### [Task goal]
Search the data for the word "icon" and copy each line that has it.

### [Materials provided]
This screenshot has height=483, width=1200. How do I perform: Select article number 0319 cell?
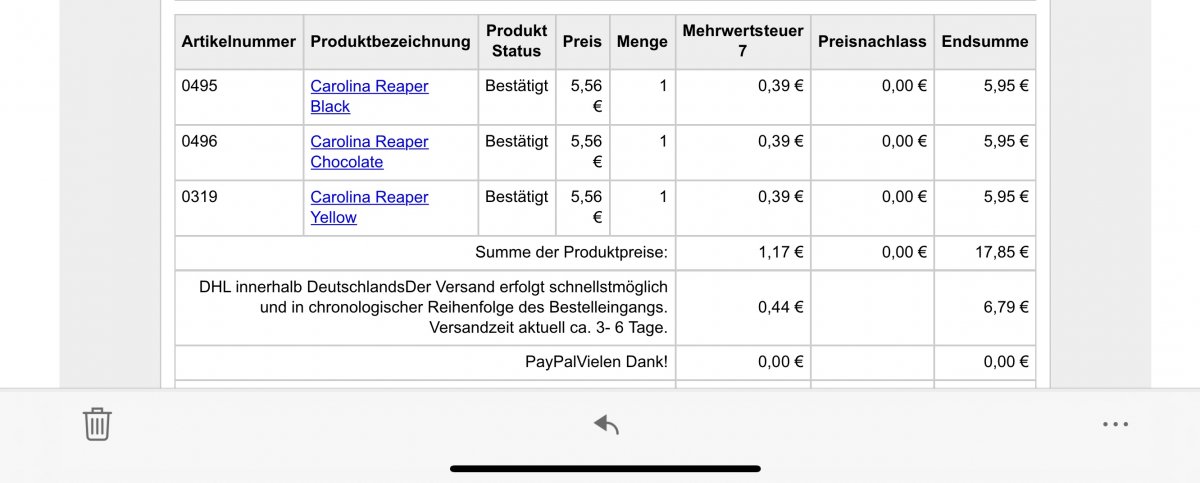pyautogui.click(x=239, y=208)
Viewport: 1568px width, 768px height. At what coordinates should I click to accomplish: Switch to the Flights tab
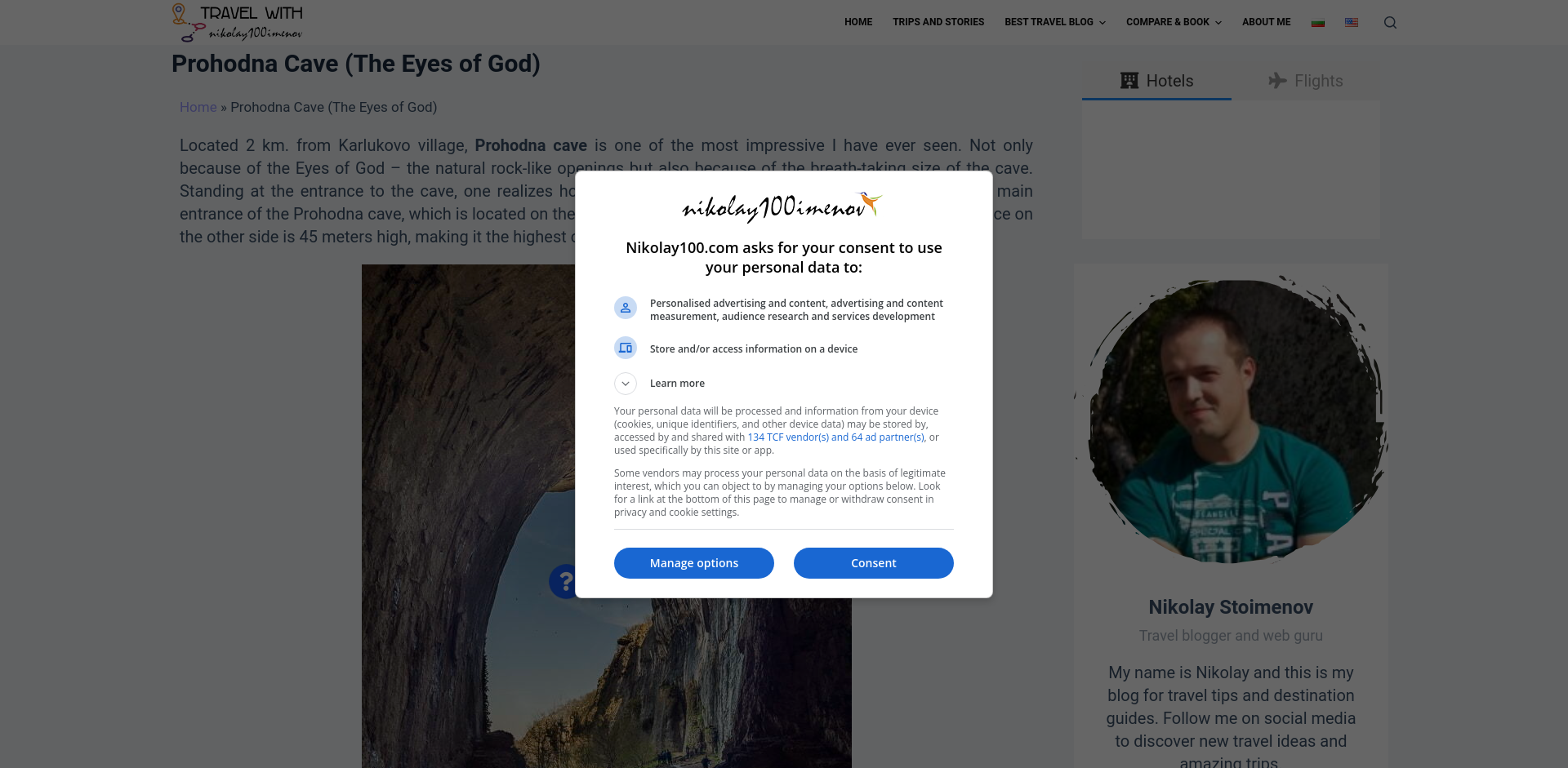(1305, 81)
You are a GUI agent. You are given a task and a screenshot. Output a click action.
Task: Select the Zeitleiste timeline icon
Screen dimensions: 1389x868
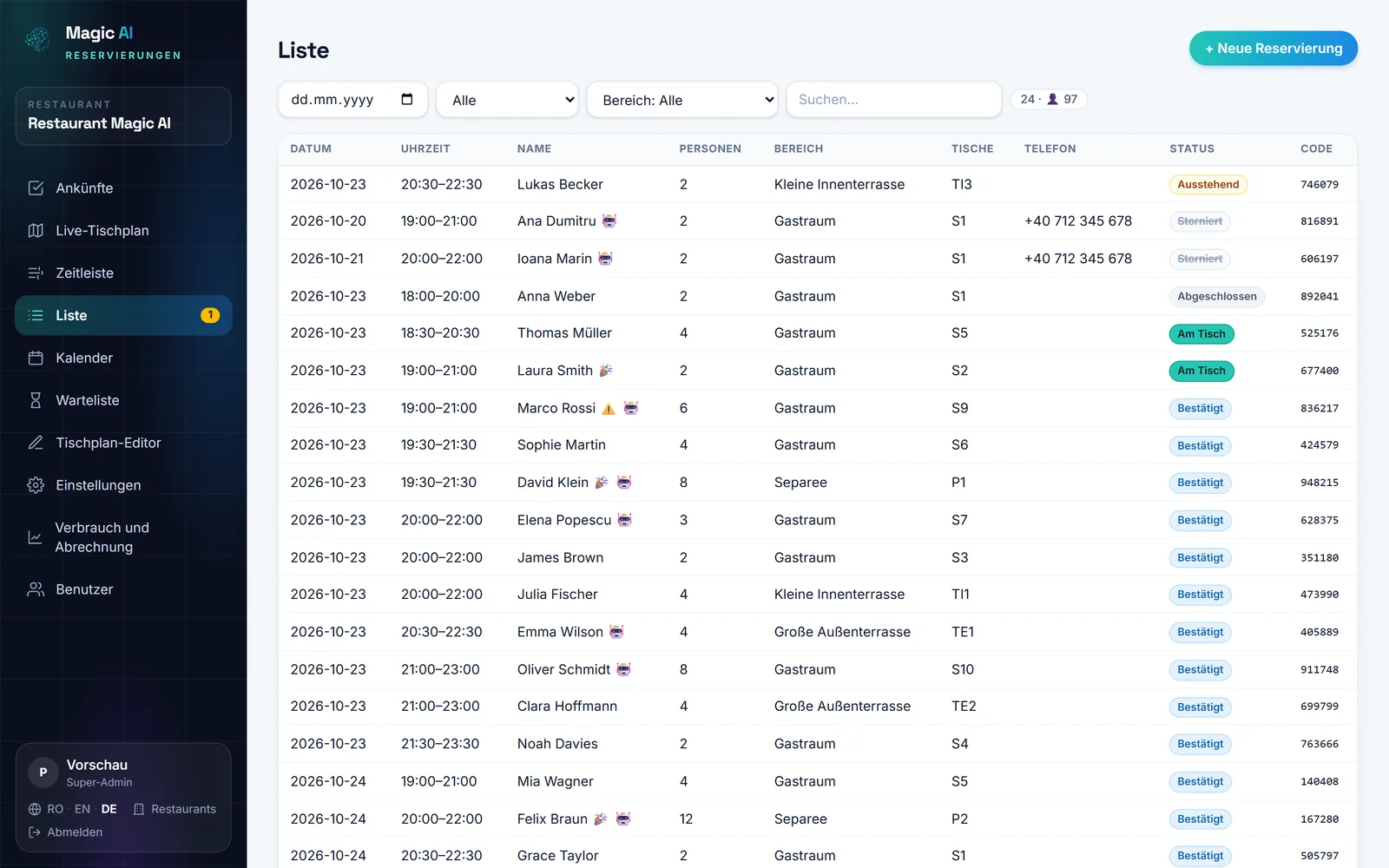pyautogui.click(x=36, y=273)
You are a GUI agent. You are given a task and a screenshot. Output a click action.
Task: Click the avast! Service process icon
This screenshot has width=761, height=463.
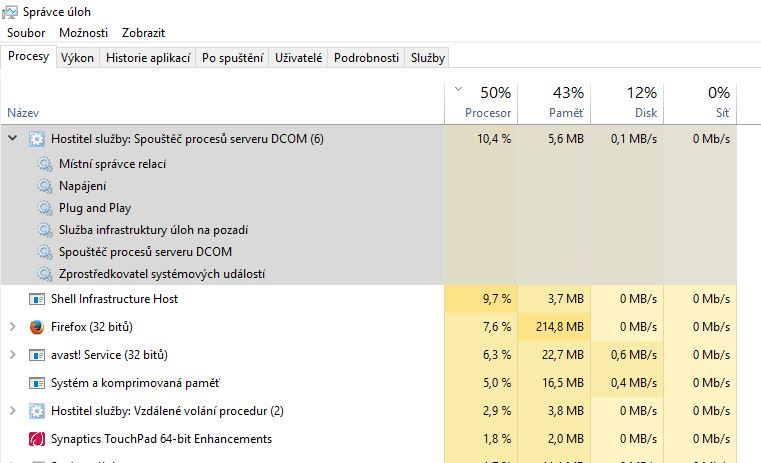pos(37,355)

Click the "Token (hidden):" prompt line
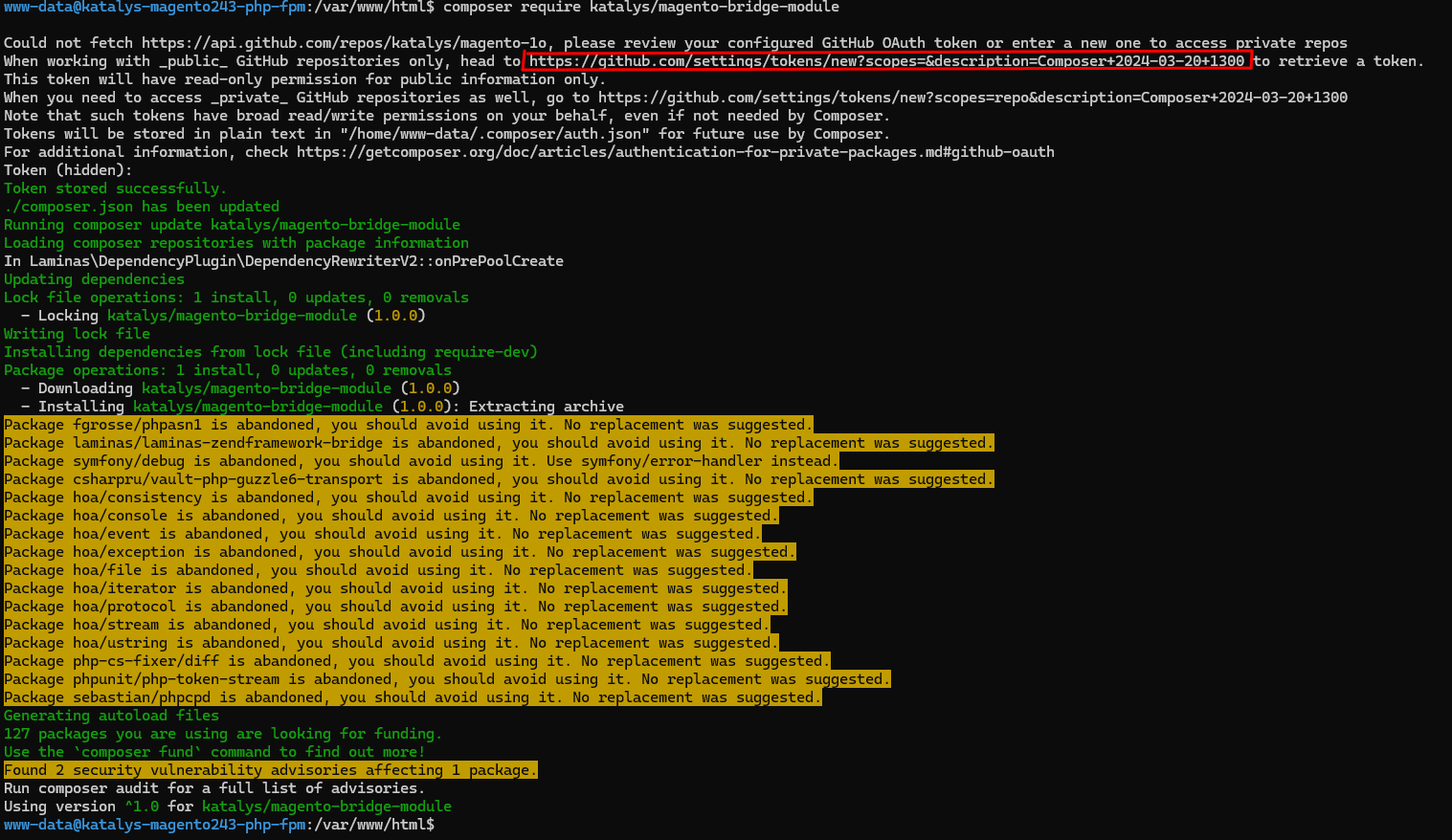tap(68, 170)
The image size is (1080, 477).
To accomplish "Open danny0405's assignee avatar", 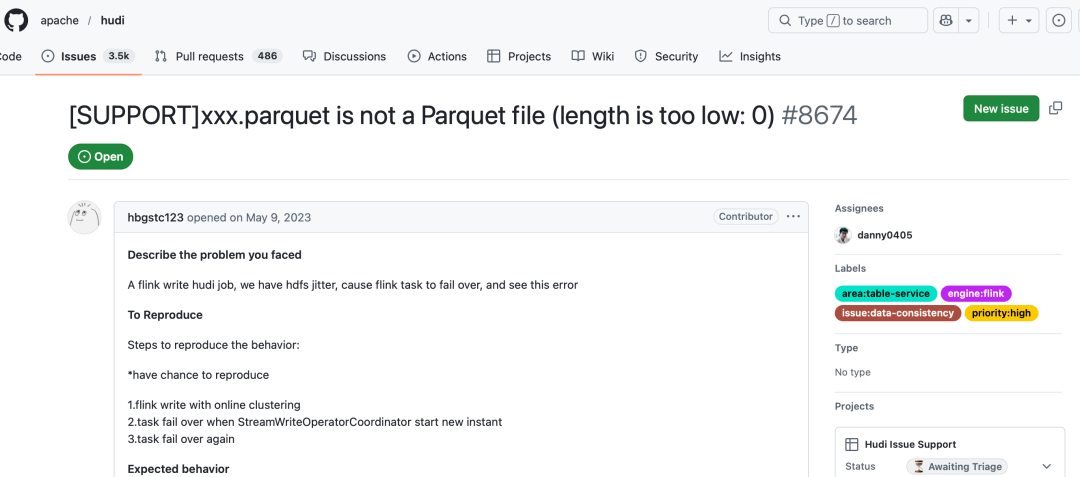I will point(843,235).
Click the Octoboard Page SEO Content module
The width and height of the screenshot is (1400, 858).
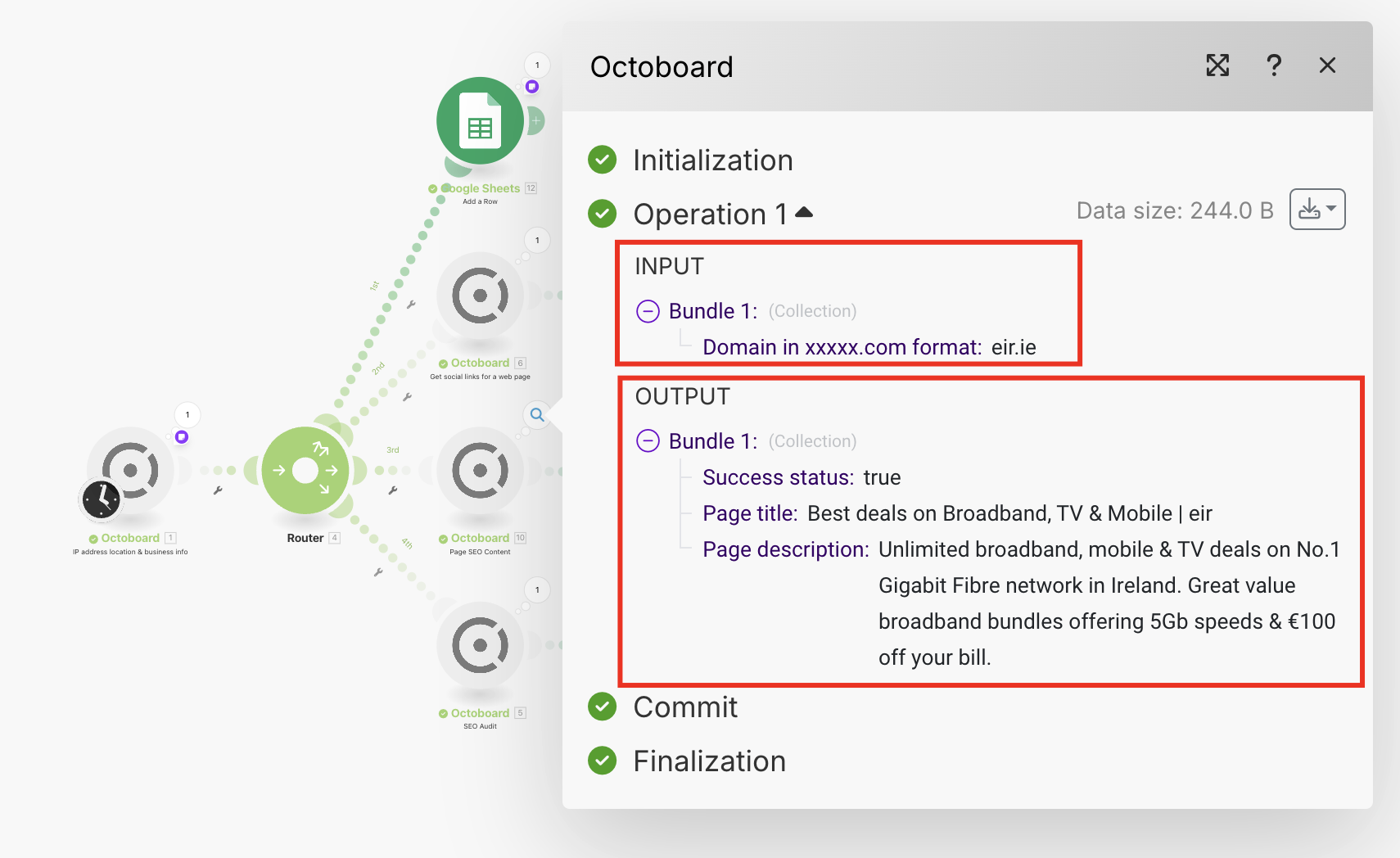480,471
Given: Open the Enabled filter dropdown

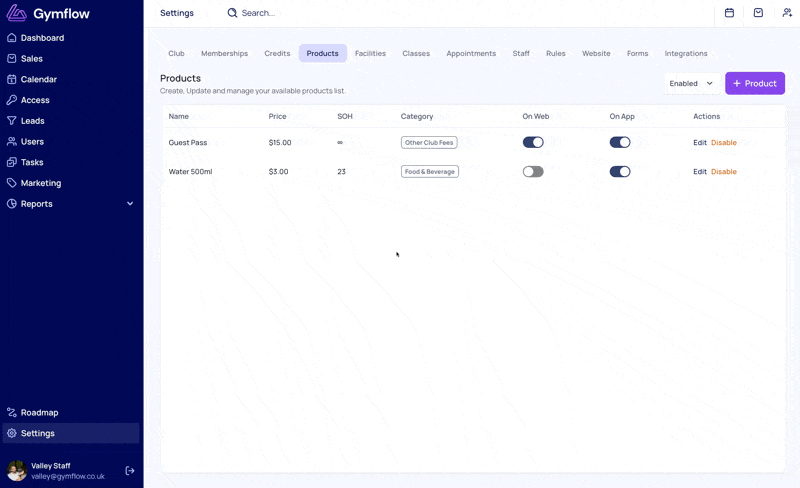Looking at the screenshot, I should tap(692, 84).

### [Written reply]
Task: Select the Zeitleiste timeline icon
Task: Click the avast! Service process icon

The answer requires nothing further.